Last November, Oxford Dictionaries announced “selfie” as its international Word of the Year 2013, an award given to either a word or expression that has attracted a great deal of interest during the year. Its research reveals that the frequency of the word “selfie” in the English language has increased by 17,000 percent since late 2012.

Searching #selfie on Instagram renders 97,032,845 posts, and is followed closely by related hashtags such as #selfiesunday, #selfienation, #selfiesfordays and #selfiecentral.

For $1.29, fans of the songwriting duo The Chainsmokers can download their #14 song on iTunes, “#SELFIE.” The song tops the charts with profound lyrical insights such as “But first, let me take a selfie,” “Can you guys help me pick a filter? I don’t know if I should go with XX Pro or Valencia, I wanna look tan,” “What should my caption be?” and “I only got 10 likes in the last five minutes, do you think I should take it down?”

I wish I were making these things up.

The Huffington Post recently reported on Britain’s first victim of a selfie addiction with a headline that reads, “Selfie Addiction Is No Laughing Matter, Psychiatrists Say.” Nineteen-year-old Danny Bowman allegedly dropped out of school and did not leave his house for six months in pursuit of capturing the perfect selfie.
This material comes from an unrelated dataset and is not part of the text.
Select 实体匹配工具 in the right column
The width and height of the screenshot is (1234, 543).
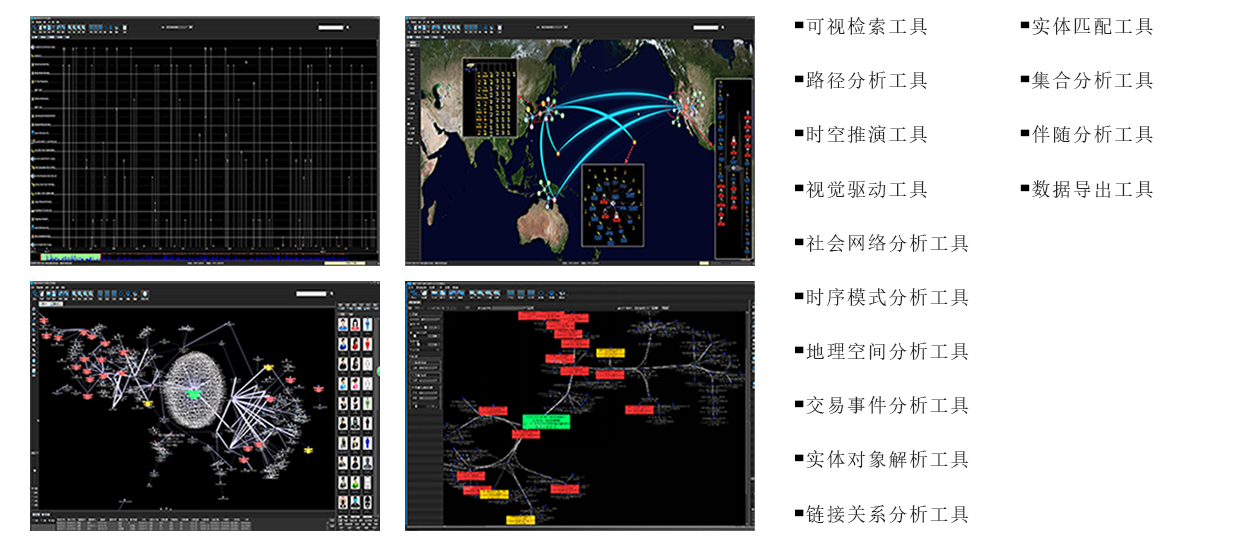(1092, 27)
He apparently dedicated about 10 hours a day taking up to 200 pictures of himself on his iPhone. Unsatisfied with his efforts, Bowman attempted to take his own life.

The article quotes psychiatrist Dr. David Veale, whose clinic treated Bowman’s addiction, remarking, “Danny’s case is particularly extreme, but this is a serious problem. It’s not a vanity issue. It’s a mental health one which has an extremely high suicide rate.”
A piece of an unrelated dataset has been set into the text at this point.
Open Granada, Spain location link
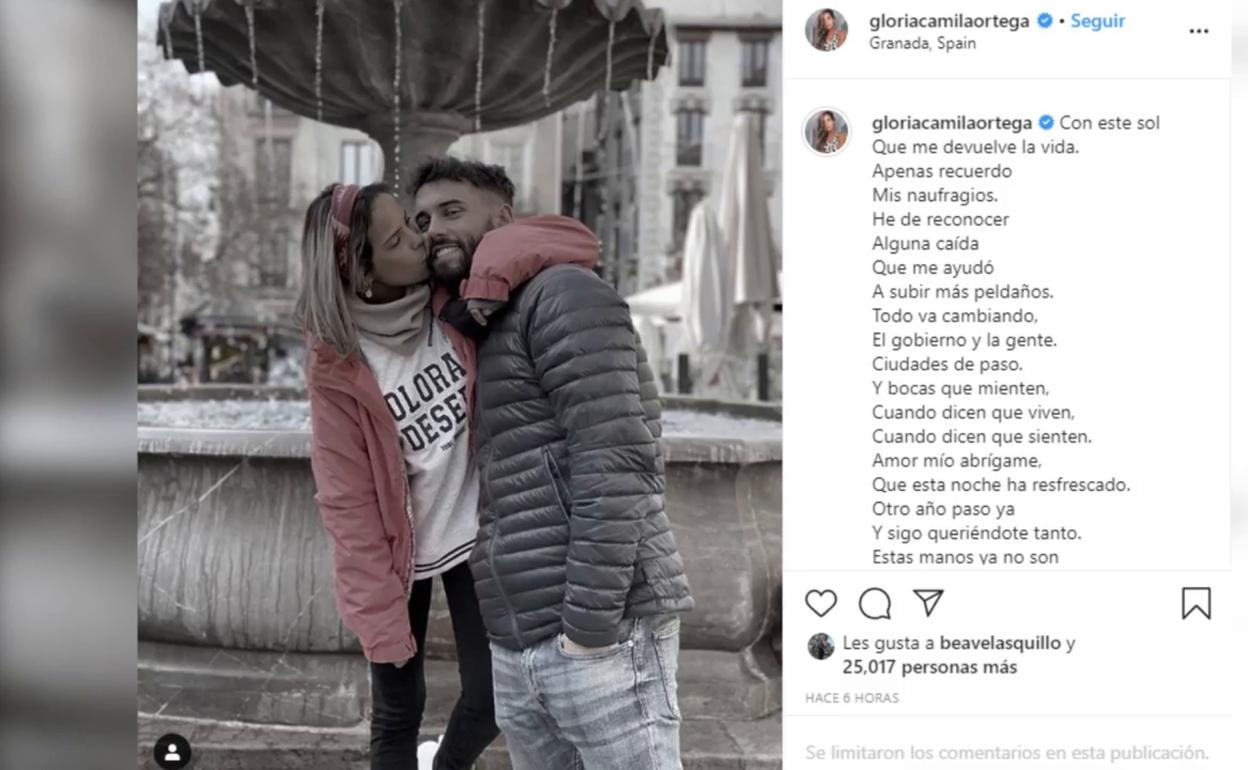Image resolution: width=1248 pixels, height=770 pixels. [922, 43]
It is apparent that “selfies’” sovereignty will outlive its allotted year-long reign, as it has warranted a chart-topping ballad and has been allocated an entire day on Instagram in its dedication. The downside is that though amusing and often celebrated, “selfies” are yet another societal trend that while seemingly entertaining and inconsequential, can be taken to toxic extremes.

With the popularity of selfies and Instagram came the subsequent invention of apps like Skinnee Pix, which can trim anywhere from five to 15 pounds of virtual fat off your selfies — simply exacerbating the issue at hand. In an article for Psychology Today, Dr. Pamela Rutledge explains that taking selfies can be detrimental to a person’s mental health and that indulging in them is indicative of narcissism, low self-esteem, attention-seeking behavior and self-indulgence.

The idea that taking selfies may possibly be responsible for a variety of troubling mental health issues will likely not be met with acceptance by a society enthralled by technology and personal gadgets. Rutledge mentions that some experts and physicians even feel that society is collectively engaged in deep denial about how dangerous it is to interact with screens without setting limits on how much time is spent doing so — and I would not disagree.

Her concession to “put aside your anxieties over rampant narcissism and the moral decline of the digital generation and exhale … like every trend, the behavior will recede when the excitement and newness wears off,” however, I take issue with.

Selfies are just the most recent installment of technological trends, and when its “excitement and newness wears off” another social media craze or application is bound to take its place. Though media fads are nothing new to American society, the intense vulnerability and insecurity that social networking and personal technologies induce is both alarming and troubling. Are we setting the stage for coming generations to be hypersensitive to and misunderstanding of communication, self-representation, self-indulgence and their appearance?

Our generation inherited these technologies in our teens, but how will it affect the 5 and 6-year-old children who already know how to take selfies on their parents’ Macbooks, iPads and iPhones? Will we raise children who are permanently fixated on themselves, seeking self-validation through ‘likes’ rather than intellect or wit, capturing “the moment” by recording simply their own appearance and perpetually living out of touch with their surroundings?